Ukraine has the Banderites, but Russia has the new Black Hundreds. Pamyat are reactionary, monarchist ultra-nationalists. The current ruling elite rejects any of the progressive elements it may have inherited from the time of the USSR and, instead, takes care to reaffirm the older traditions of Russian autocracy, obeisance and pre-revolutionary religious bigotry. All the Russian empire’s greatest authors lamented Russia’s extreme backwardness during the 19th and early 20th centuries, and if people like Chekhov and Tolstoy and Goncharov were alive now, they would still be lamenting it.
Turning to those who shout and tout uncritically for Russia, we see people among them who say they are socialists. These so-called socialists are the same people who punch down at immigrants and transgender people, and at the usual targets of the national socialists of the 30s, including homosexuals. They are demagogues with no respect for democracy who quickly turn into reactionary nationalists and supporters of Russian and Chinese nationalism. The loud-mouthed, demagogic narcissist George Galloway is a good example of one of these anti-democratic faux socialists. He plays to the ultra-right crowd.
Chavez, Lopez Obrador, Morales, Bolsonaro, Trump and Duterte.

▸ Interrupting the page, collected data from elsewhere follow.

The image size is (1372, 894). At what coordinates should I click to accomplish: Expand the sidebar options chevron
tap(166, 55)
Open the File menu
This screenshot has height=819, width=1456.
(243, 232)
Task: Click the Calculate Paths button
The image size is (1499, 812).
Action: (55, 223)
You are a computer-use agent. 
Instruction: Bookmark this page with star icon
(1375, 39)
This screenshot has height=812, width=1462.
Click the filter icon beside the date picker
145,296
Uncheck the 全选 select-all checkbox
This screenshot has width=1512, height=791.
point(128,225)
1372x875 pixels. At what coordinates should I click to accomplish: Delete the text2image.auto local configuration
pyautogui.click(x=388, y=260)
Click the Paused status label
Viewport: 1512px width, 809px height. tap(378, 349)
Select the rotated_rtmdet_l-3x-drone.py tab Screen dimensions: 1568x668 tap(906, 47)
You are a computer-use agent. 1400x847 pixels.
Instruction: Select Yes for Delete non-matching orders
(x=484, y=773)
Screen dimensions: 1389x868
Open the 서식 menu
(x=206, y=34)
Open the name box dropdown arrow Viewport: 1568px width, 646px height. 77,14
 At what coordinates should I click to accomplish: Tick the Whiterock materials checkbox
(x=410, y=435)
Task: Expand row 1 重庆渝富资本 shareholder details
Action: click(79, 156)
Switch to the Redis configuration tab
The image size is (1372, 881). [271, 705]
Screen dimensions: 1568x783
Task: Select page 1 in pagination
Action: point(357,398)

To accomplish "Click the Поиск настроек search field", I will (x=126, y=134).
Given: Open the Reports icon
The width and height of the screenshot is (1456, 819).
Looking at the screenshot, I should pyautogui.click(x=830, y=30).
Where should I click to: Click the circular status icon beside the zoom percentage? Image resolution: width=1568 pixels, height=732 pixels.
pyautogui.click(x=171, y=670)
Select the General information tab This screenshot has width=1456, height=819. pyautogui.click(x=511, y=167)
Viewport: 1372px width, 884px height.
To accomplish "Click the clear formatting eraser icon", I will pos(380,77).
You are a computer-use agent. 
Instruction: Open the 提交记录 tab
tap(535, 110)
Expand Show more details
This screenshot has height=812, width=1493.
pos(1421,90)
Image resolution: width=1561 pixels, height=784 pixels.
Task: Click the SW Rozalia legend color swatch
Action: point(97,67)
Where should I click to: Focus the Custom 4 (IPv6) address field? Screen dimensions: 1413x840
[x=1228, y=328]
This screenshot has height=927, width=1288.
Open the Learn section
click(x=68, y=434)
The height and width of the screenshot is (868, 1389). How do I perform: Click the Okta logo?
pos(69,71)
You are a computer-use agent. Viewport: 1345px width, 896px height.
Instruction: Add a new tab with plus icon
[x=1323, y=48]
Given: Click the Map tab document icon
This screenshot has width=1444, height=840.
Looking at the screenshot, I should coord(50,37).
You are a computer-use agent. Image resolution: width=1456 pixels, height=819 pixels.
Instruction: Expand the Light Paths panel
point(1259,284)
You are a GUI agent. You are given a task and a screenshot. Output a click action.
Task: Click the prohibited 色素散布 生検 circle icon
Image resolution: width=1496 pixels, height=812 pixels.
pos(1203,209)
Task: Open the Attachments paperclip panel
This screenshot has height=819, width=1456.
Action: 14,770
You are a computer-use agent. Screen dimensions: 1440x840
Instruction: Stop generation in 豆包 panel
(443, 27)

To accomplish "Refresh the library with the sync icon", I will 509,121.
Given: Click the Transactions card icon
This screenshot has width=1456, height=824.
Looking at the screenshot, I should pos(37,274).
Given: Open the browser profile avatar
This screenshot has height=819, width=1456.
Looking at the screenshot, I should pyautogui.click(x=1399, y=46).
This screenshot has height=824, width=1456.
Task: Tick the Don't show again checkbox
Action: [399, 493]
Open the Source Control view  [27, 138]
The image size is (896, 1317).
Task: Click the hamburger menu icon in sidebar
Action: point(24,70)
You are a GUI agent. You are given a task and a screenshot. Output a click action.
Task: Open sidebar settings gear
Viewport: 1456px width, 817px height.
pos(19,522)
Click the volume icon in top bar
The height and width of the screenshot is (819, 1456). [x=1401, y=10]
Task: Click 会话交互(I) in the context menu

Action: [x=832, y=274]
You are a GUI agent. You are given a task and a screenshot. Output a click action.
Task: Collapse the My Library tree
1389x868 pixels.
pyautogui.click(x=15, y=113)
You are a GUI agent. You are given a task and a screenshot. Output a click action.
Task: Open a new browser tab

These are all populists who either bypass democratic institutions or traduce democracy when they achieve power. Demagogues pop up in lieu of anything better. They are political opportunists; flotsam and jetsam. They conveniently forget what Russia actually is and who controls it. They ignore the fact that the Russian people might actually hate their own oligarchy. These Europeans and Americans side with the Russian oligarchy and have the cheek to call the Russians who oppose their oligarchs ‘traitors’.
Whipping up nationalism is a useful tool to manipulate the masses of people. Nationalism binds societies together into a bundle perforce, into a fasci. The war on Russia for its resources by NATO, and the great Russian nationalism of the Putin government that opposes it (acquiring its neighbour’s territory in the process) binds Russian society together in its support of a Bonapartist-like leader. If some of the humblest Brits hanker for the glory days of empire and look admiringly at the pink on the old the maps, then so do some of the humblest Russians.
Nationalism is a temporary unifier. We have seen this trick before so many times, now. We should be wise to it. How does it go? Forget inequality. Forget exploitation. Forget injustice. Rally round. Rally round the billionaires: billionaire Putin, billionaire Sunak, multi-millionnaire Ramaphosa, multi-millionnaire Biden.
It is an unfortunate truth that wars and economic crises precipitate social chaos. But they also catalyse social change and revolution. Or, as Putin explained it, ‘stabs in the back’. Putin equated the Bolshevik revolution in 1917 to a stab in the back. Putin and his oligarchy would deserve it! Just as Sunak would and so would Biden. Socialists, what may be coming, what may be precipitating out is not a world war, but a world revolution of sorts – and a chance to eliminate an especially vampiric form of corporate capitalism.
A footnote: Despite all appearances, don’t count European social democracy out of a multipolar world. With our immigration policies, with the egalitarian education of our young, with Europe’s embrace of human rights, with its regret for past colonialism and nationalism, with its partial avoidance of fratricidal wars, European society has become advanced and comparatively tolerant. Tolerance and multiculturalism are precisely the values that recidivist nations like Russia reject. If any society is prepared for a multipolar world, then it is European society, not BRICS.